Tiba-tiba, terdengar suara tepuk tangan yang keras, memecah ketegangan di pendopo. Semua mata tertuju pada sumber suara.
"Hebat! Sungguh hebat!" seru orang itu, yang tak lain adalah Arya Soma. Ia berjalan keluar dari kerumunan, menuju ke tengah pendopo.
"Kanda Arya Soma, kenapa Kanda ada di sini?" gumam Rangga dalam hati, terkejut melihat kemunculan patihnya.
"Siapa kau? Berani-beraninya kau masuk ke sini tanpa izin dan bertepuk tangan di hadapanku?!" bentak Raja Bargola, semakin murka.
"Hentikan omong kosongmu, Raja Bargola!" hardik Arya Soma, tak kalah sengit.
"Kurang ajar! Lancang sekali kau! Pengawal!

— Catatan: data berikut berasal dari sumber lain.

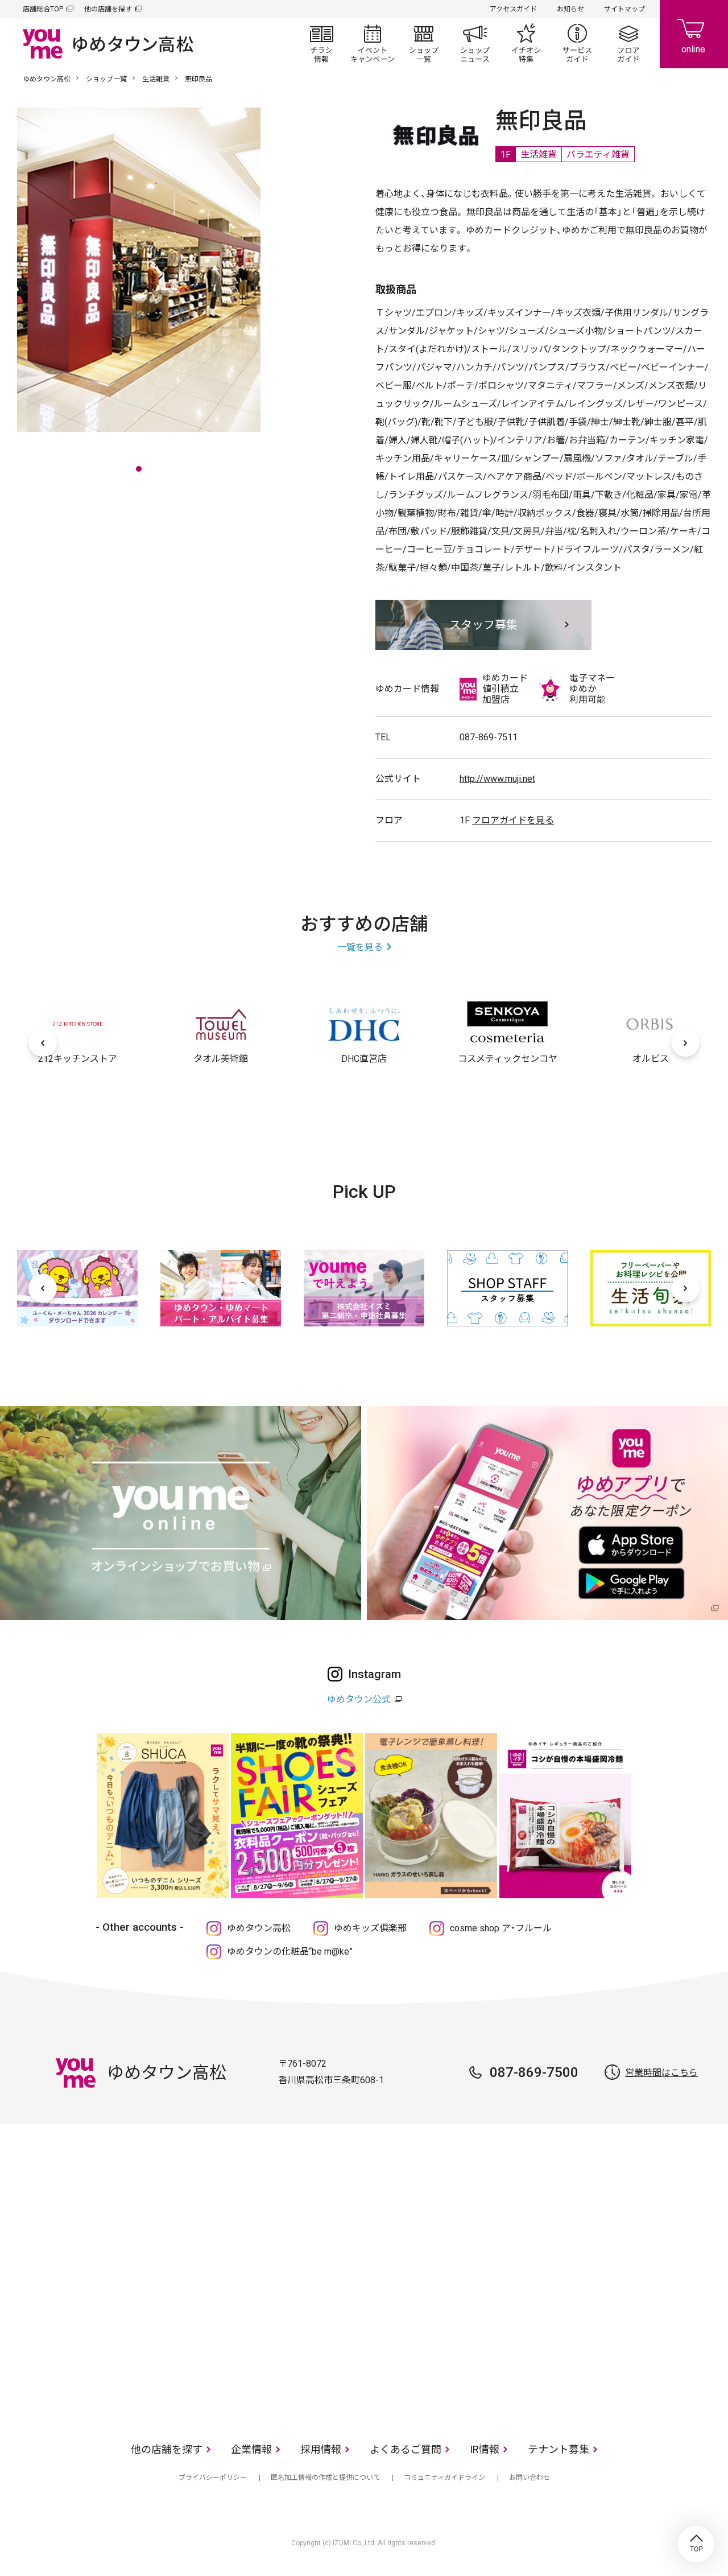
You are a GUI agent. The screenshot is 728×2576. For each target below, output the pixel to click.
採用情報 (320, 2449)
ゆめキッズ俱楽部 (370, 1928)
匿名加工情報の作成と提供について (325, 2478)
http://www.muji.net (497, 778)
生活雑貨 (155, 79)
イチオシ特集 (526, 43)
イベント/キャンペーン (372, 43)
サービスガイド (577, 43)
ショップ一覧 (423, 43)
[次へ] (685, 1042)
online (694, 34)
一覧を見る (360, 947)
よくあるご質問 (405, 2449)
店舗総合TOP (43, 9)
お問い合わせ (529, 2478)
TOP (696, 2544)
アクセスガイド (513, 9)
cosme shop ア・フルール (501, 1928)
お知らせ (570, 9)
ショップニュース (474, 43)
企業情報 (251, 2449)
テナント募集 (558, 2449)
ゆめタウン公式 (359, 1699)
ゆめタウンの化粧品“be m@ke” (290, 1951)
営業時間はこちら (661, 2072)
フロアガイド (628, 43)
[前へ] (42, 1042)
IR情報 (484, 2449)
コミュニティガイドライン (444, 2478)
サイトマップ (624, 9)
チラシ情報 (321, 43)
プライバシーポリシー (213, 2478)
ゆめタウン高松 (47, 79)
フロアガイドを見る (513, 820)
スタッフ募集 (483, 625)
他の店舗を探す (108, 9)
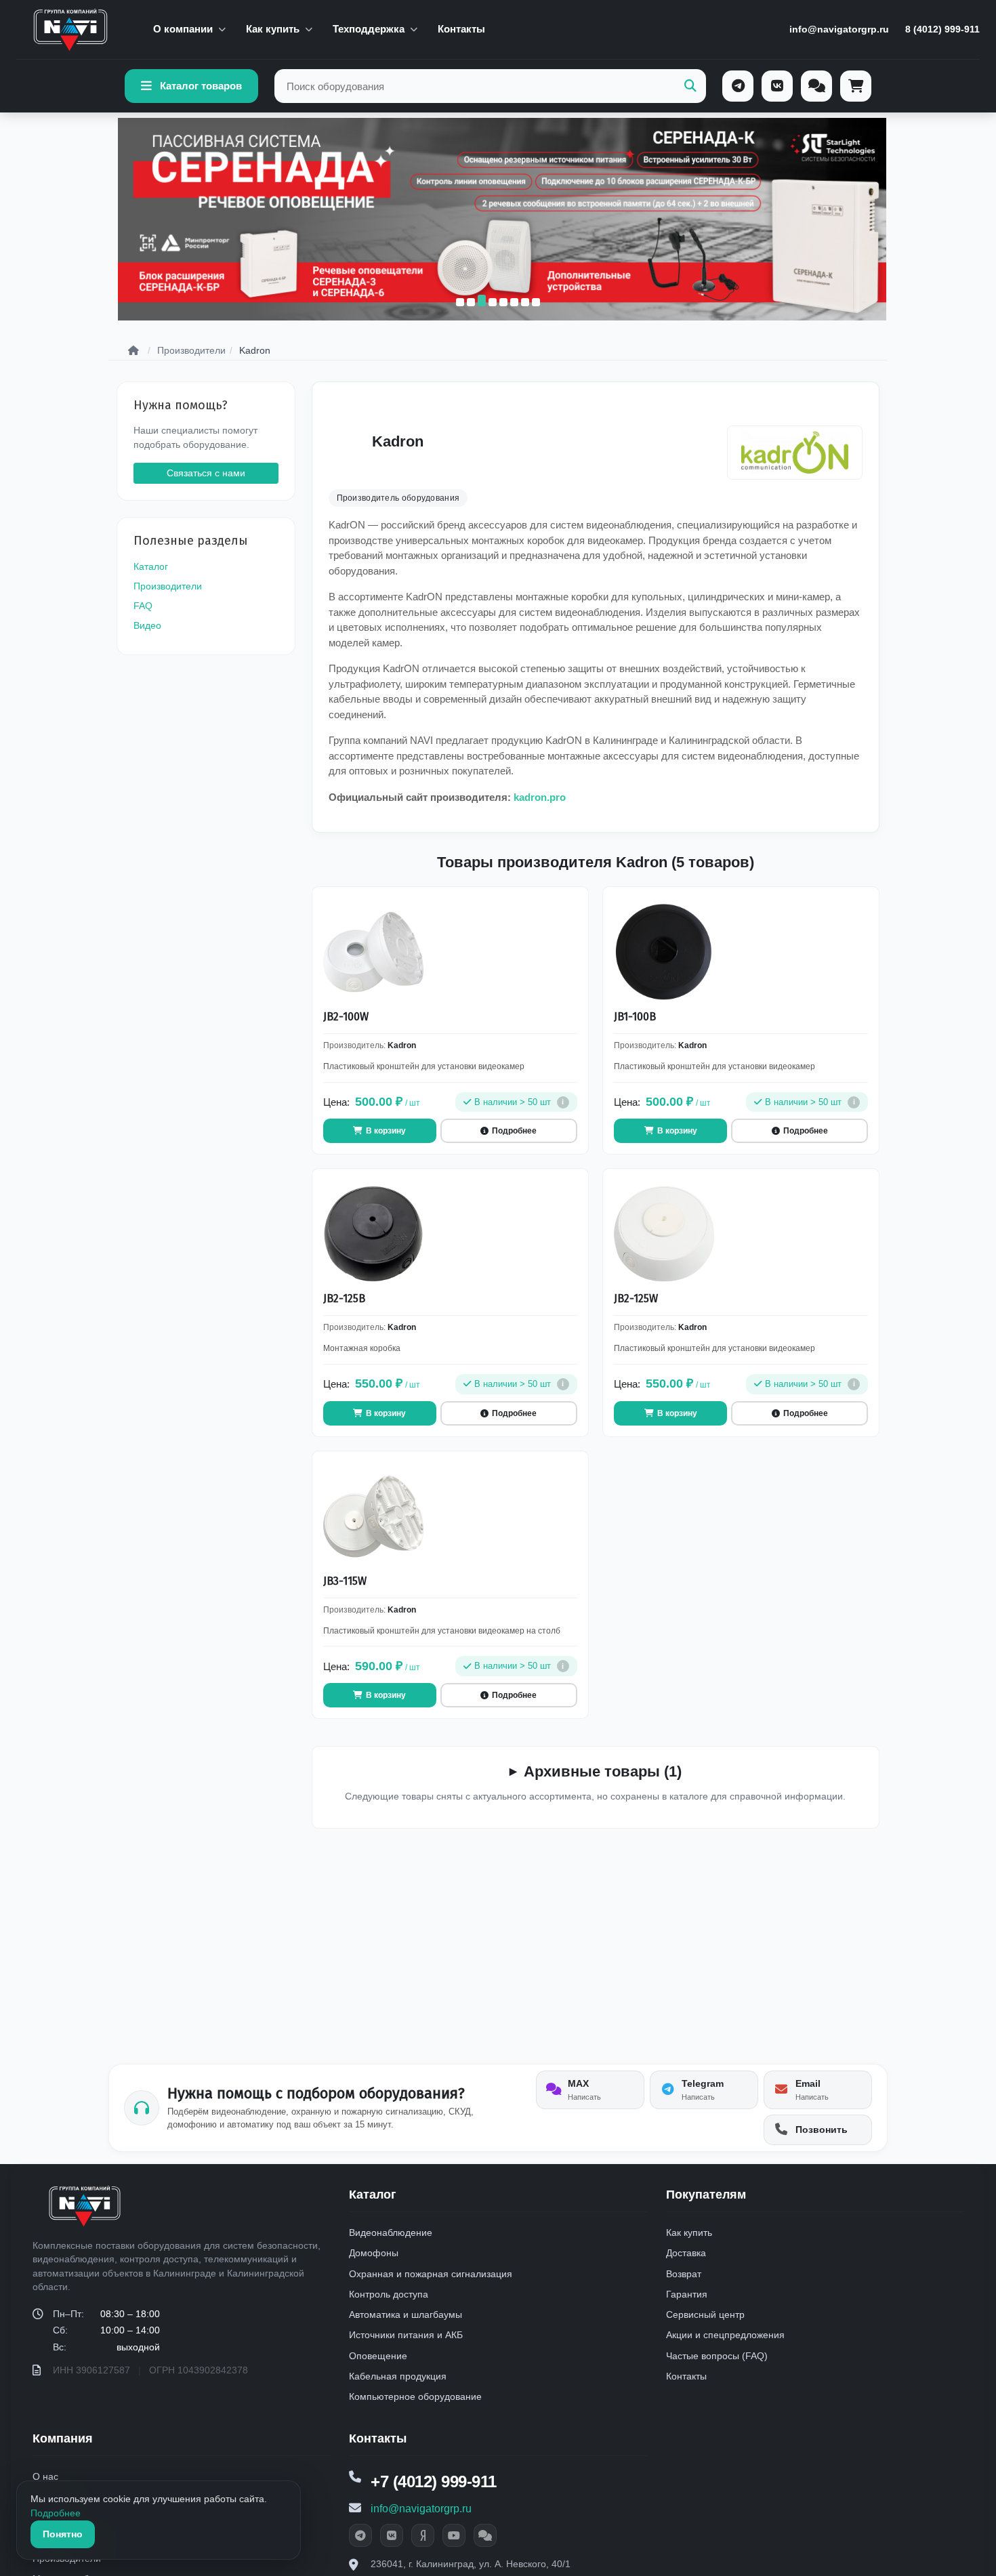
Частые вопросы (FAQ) (717, 2355)
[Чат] (816, 86)
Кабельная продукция (398, 2376)
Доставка (686, 2252)
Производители (167, 586)
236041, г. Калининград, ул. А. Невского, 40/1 (470, 2563)
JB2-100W (346, 1016)
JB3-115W (345, 1581)
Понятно (63, 2534)
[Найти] (690, 86)
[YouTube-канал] (453, 2535)
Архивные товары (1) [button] (603, 1771)
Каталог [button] (372, 2194)
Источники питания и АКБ (406, 2334)
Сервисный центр (705, 2314)
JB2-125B (344, 1298)
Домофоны (373, 2252)
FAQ (142, 605)
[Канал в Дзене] (422, 2535)
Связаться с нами (206, 473)
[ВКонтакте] (777, 86)
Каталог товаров (201, 85)
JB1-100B (635, 1016)
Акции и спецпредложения (725, 2334)
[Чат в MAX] (485, 2535)
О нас (45, 2476)
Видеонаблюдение (390, 2232)
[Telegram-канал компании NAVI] (360, 2535)
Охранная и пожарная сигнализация (430, 2273)
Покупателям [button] (706, 2194)
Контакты (461, 29)
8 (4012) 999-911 (942, 29)
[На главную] (70, 30)
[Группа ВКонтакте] (391, 2535)
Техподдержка (368, 29)
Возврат (683, 2273)
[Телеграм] (737, 86)
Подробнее (55, 2513)
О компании (183, 29)
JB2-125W (636, 1298)
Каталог (150, 566)
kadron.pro (540, 797)
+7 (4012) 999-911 (434, 2481)
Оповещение (378, 2355)
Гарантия (686, 2294)
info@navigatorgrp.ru (839, 29)
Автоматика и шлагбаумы (405, 2314)
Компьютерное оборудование (415, 2396)
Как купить (272, 29)
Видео (147, 625)
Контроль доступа (388, 2294)
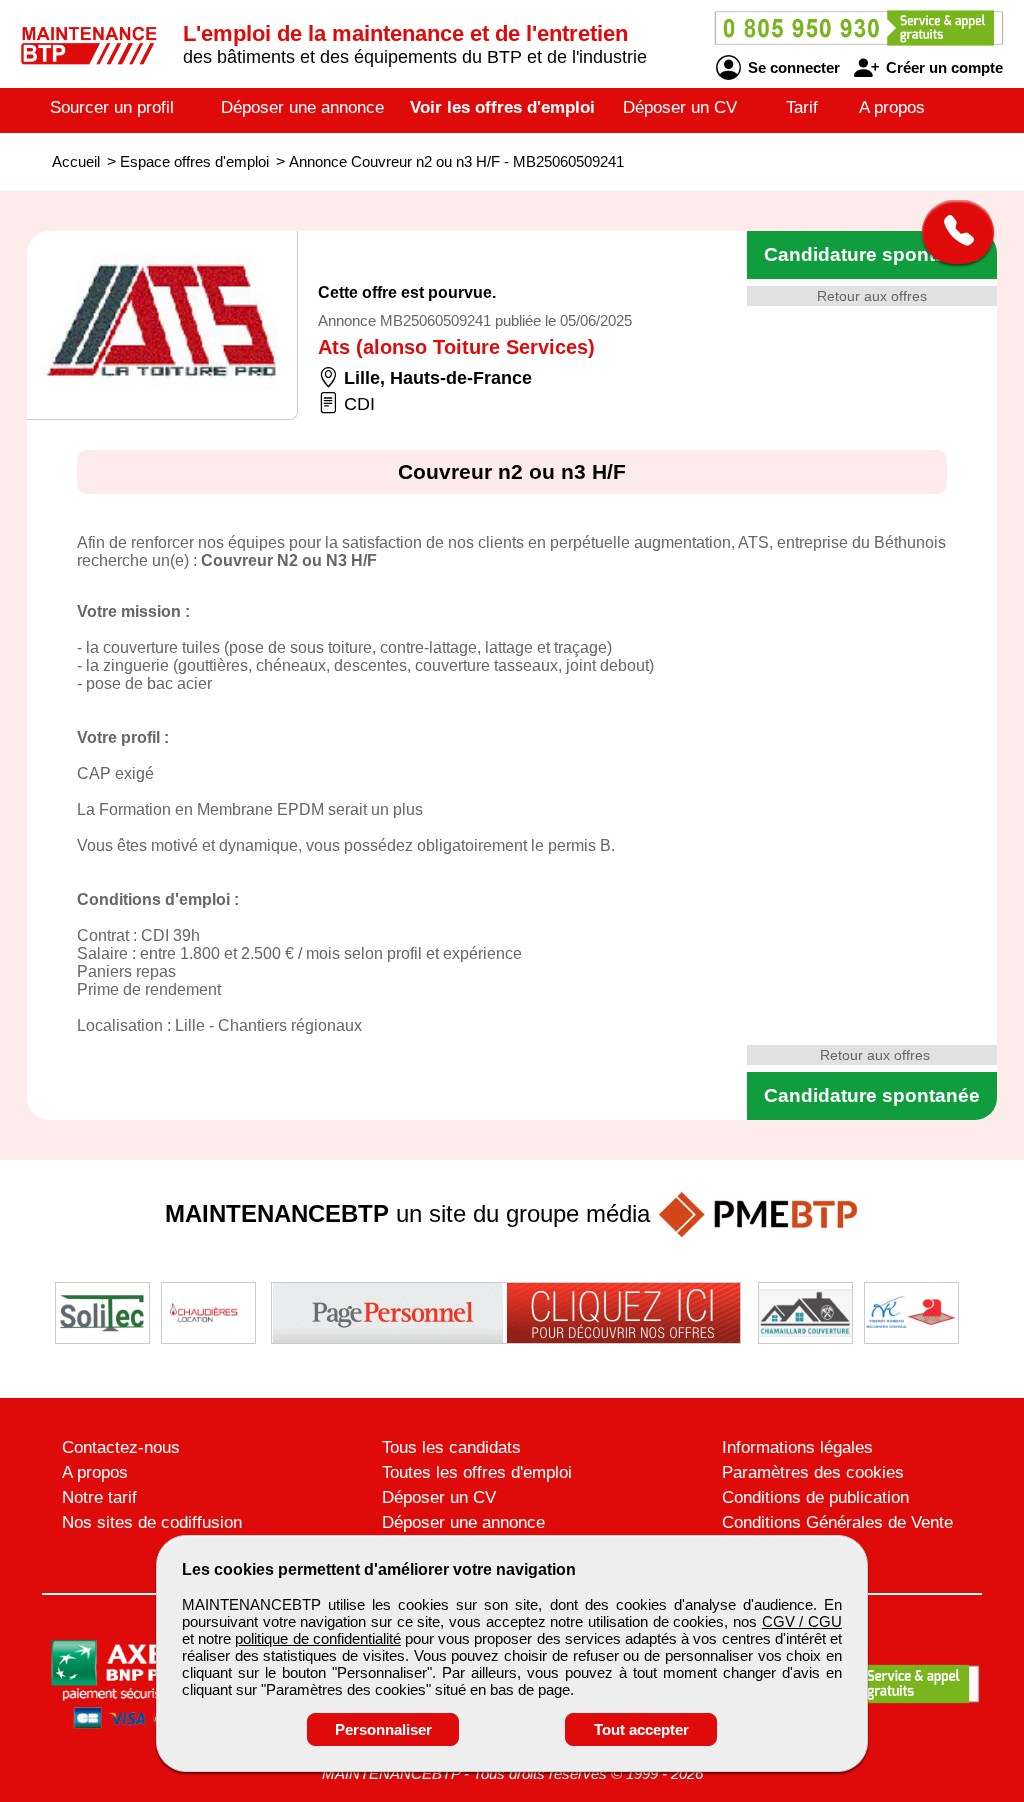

Cepat tangkap dia dan penjarakan dia!" perintah Raja Bargola, dengan suara menggelegar.
"Tunggu dulu!" sergah Arya Soma, menghentikan langkah para pengawal yang hendak menangkapnya.
"Apakah Raja Bargola tahu tentang Kerajaan Martapura?" tanya Arya Soma, dengan nada suara yang tenang namun menusuk.
"Siapa yang tidak tahu tentang Kerajaan Martapura? Martapura adalah kerajaan besar yang makmur dan kuat, yang saat ini dipimpin oleh seorang raja muda yang gagah berani dan bijaksana, setelah raja sebelumnya turun tahta. " ucap Raja Bargola.